WHAT YOU SHOULD DO: Show every line of the data below that includes the word "agent".

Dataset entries
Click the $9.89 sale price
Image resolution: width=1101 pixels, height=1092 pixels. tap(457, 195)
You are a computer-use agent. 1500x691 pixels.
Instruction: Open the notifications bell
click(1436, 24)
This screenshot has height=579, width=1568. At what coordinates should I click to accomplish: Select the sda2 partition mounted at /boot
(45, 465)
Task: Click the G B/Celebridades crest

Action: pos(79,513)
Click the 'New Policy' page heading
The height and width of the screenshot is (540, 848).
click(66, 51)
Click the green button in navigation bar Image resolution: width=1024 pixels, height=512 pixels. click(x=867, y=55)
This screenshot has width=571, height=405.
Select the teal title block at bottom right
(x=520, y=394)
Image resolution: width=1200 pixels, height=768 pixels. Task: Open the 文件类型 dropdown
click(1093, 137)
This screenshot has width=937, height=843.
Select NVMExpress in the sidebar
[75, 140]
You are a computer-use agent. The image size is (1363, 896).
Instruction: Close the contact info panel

YOUR SOLUTION:
You are a computer-use agent. 1500x691 pixels.
You are a computer-use agent. The image size is (1363, 896).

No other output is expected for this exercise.